Zura

sexta-feira, 3 de setembro de 2010

HISTÓRIA DO VÔO LIVRE-PARAGLIDER OU PARAPENTE


Paraglider e Asa Delta

O Parapente, também conhecido como Paraglider nos países de língua inglesa, surgiu inicialmente na Europa no início dos anos 80, que por necessidade dos alpinistas, após escalar montanhas, a fim de descer facilmente, utilizavam o equipamento para descê-las voando.
No início os parapentes (paraglider) ainda eram experimentais e seu uso se resumia à pequenos vôos. Nos dias de hoje, inúmeras fábricas surgiram no mundo inteiro e os projetos têm se evoluído cada vez mais, proporcionando vôos cada vez mais seguros e mais longos, neste espetacular esporte radical.
No Brasil, o primeiro vôo de Paraglider que se tem registro aconteceu em 1988, no Rio de Janeiro, onde dois suíços decolaram da rampa da Pedra Bonita que já era utilizada por praticantes de asa-delta. A novidade atraiu a atenção de alguns cariocas que tinham em comum o fascínio pelo vôo-livre.
Assim se formou o primeiro grupo de pilotos brasileiros. O vôo, que naquela época durava poucos minutos, às vezes não permitia ao piloto chegar na praia, o que o obrigava a procurar um lugar para pousar em meio do caminho.
A asa-delta surgiu primeiro, no início dos anso 70. No Rio Grande do Sul, os primeiros vôos foram realizados em 1976 por um grupo de policiais rodoviários que se dominavam os "Falcões".
Realizaram as suas primeiras experiências no Morro do Chapéu em Sapucaia do Sul. Posteriormente descobriram o Morro Ferrabraz (Sapiranga), onde o esporte realmente se firmou e evoluiu.
Atualmente o planejo dos parapentes chega a ultrapassar a razão de 8/1, ou seja, para cada 8 metros voando para frente 1 metro de altitude é perdido.
Graças à evolução da tecnologia os vôos de distância têm se tornado cada vez mais frequentes, iniciando uma corrida pela quebra dos recordes mundiais
Considerado por seus praticantes como um esporte radical, o Paraglider (ou parapente), diferente do pára-quedismo, o objetivo é plainar durante o maior tempo possível, enquanto no pára-quedismo a grande emoção está na sensação da queda livre
Reúne pessoas de diferentes classes sociais, formação cultural e condicionamento físico, dividem rampas do pais como se fossem uma grande família. A camaradagem e o bom humor são facilmente encontrados no meio.
No paraglider o esportista fica "sentado", na asa-delta o piloto "deita de barriga".
Na asa-delta é preciso uma rampa para saltar, no paraglider ou parapente, tendo um espaço na montanha ou morro é o suficiente. O paraglider só decola se estiver aberto.
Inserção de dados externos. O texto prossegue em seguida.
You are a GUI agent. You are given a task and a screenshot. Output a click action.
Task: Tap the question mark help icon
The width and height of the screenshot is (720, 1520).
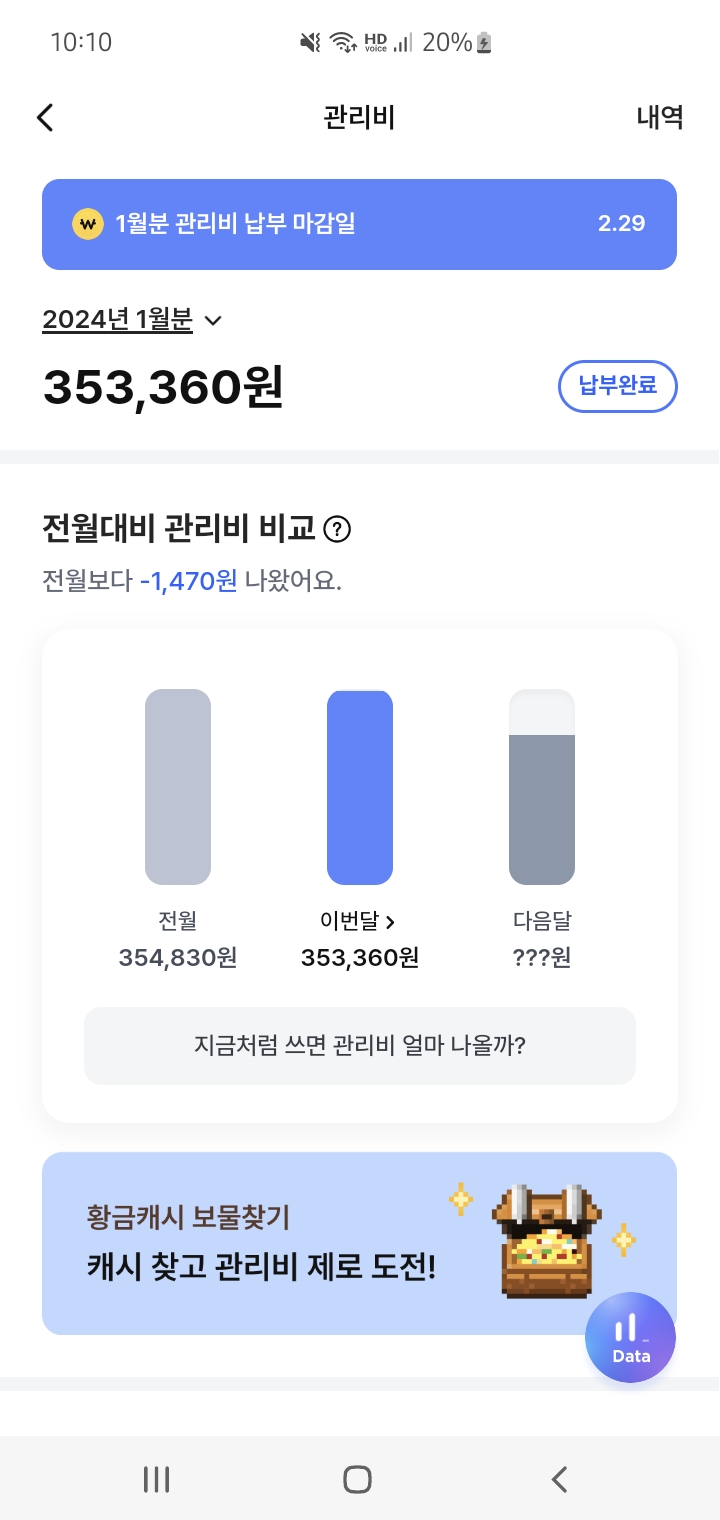338,529
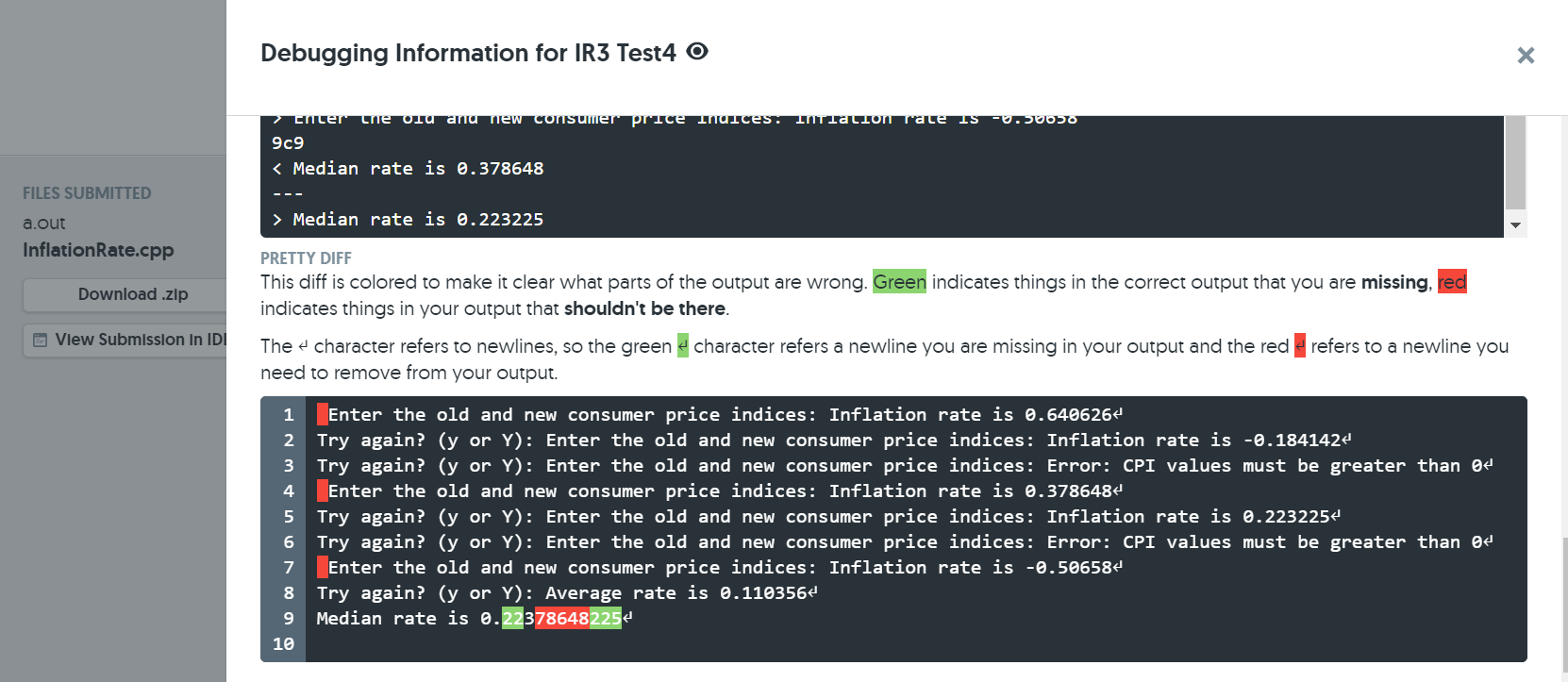Click the red block before line 7 output
This screenshot has width=1568, height=682.
tap(322, 566)
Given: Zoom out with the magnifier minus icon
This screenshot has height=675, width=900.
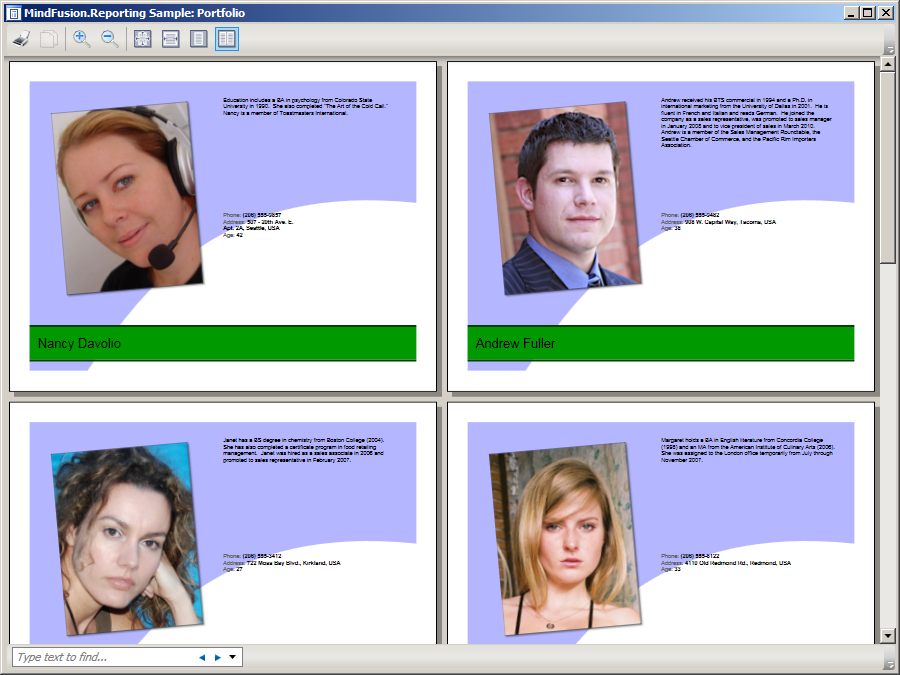Looking at the screenshot, I should [110, 39].
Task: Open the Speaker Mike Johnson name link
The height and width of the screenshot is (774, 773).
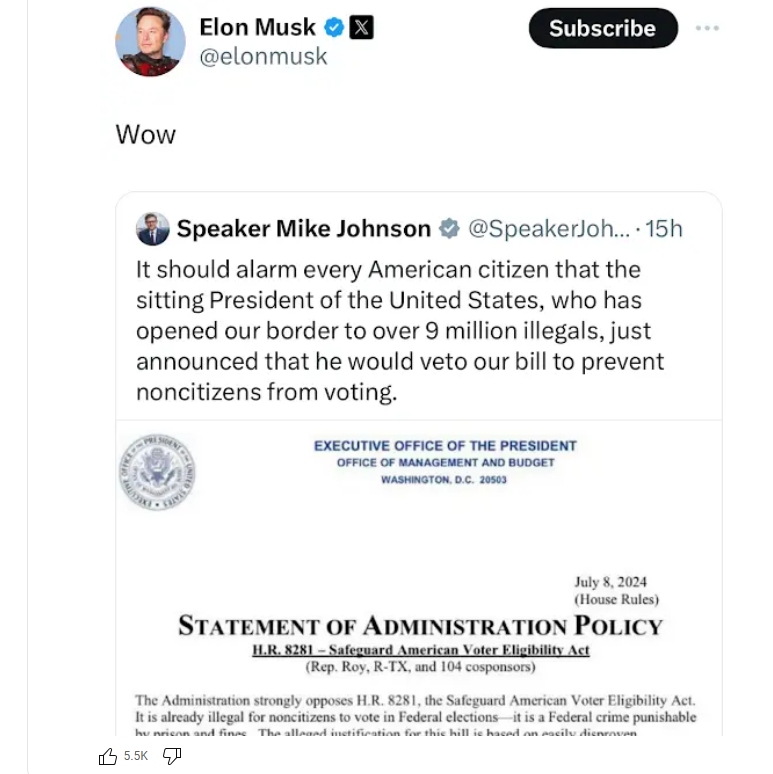Action: point(303,229)
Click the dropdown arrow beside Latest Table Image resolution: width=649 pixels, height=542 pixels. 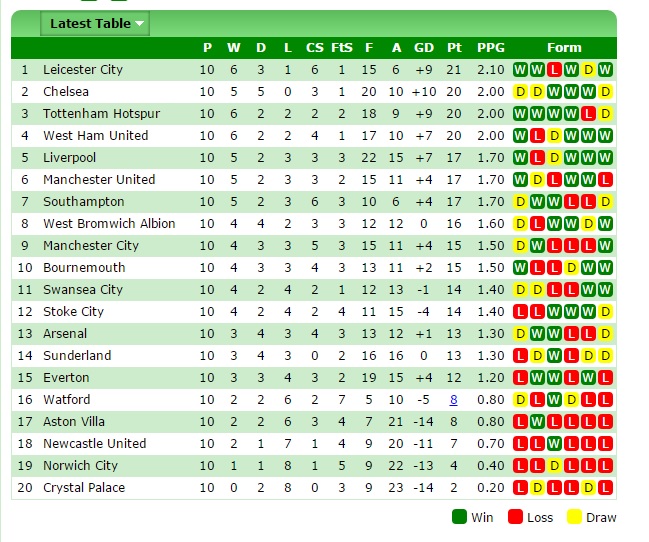(139, 24)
O vôo livre tem duas modalidades: A asa delta e o paraglider (parapente).
  • Paraglider - denominação em inglês: PARA (paraqueda) GLIDER (planar) - Paraquedaplanador.
  • Parapente - denominação em francês: PARA (paraqueda) PENTE (encosta) - Paraqueda de encosta.


Embora os mesmos princípios básicos permitam a prática de vôo livre, as duas modalidades possuem diferenças básicas, pricipalmente quanto à sua estrutura e forma de pilotagem.
Quanto à estrutura: Asa Delta - estrutura rígida (metálica e cabos de aço) que mantém o seu perfil aerodinâmico.
Paraglider: A pressão interna de ar é que mantém o perfil aerodinâmico.
Quanto à forma de pilotagem: Asa Delta - O piloto fica preso a asa como um pêndulo e o deslocamento do centro da gravidade deste pêndulo é que permite a aceleração e a realização de curvas.
Paraglider: O comando é bem mais simples, existem dois freios e através deles se comanda a aceleração e a realização das curvas.

As Dificuldades


Na asa delta, a maior dificuldade são as primeiras aulas. Como o comando é pelo deslocamento do centro da gravidade, até o aluno achar o ponto e a intensidade do comando, tem que fazer muitas corridas junto ao solo, o que exige um bom preparo físico.
No paraglider é muito fácil de se dar os primeiros vôos. A maior dificuldade é a auto-confiança dos alunos que os leva a operar fora dos limites, o que pode resultar em acidentes.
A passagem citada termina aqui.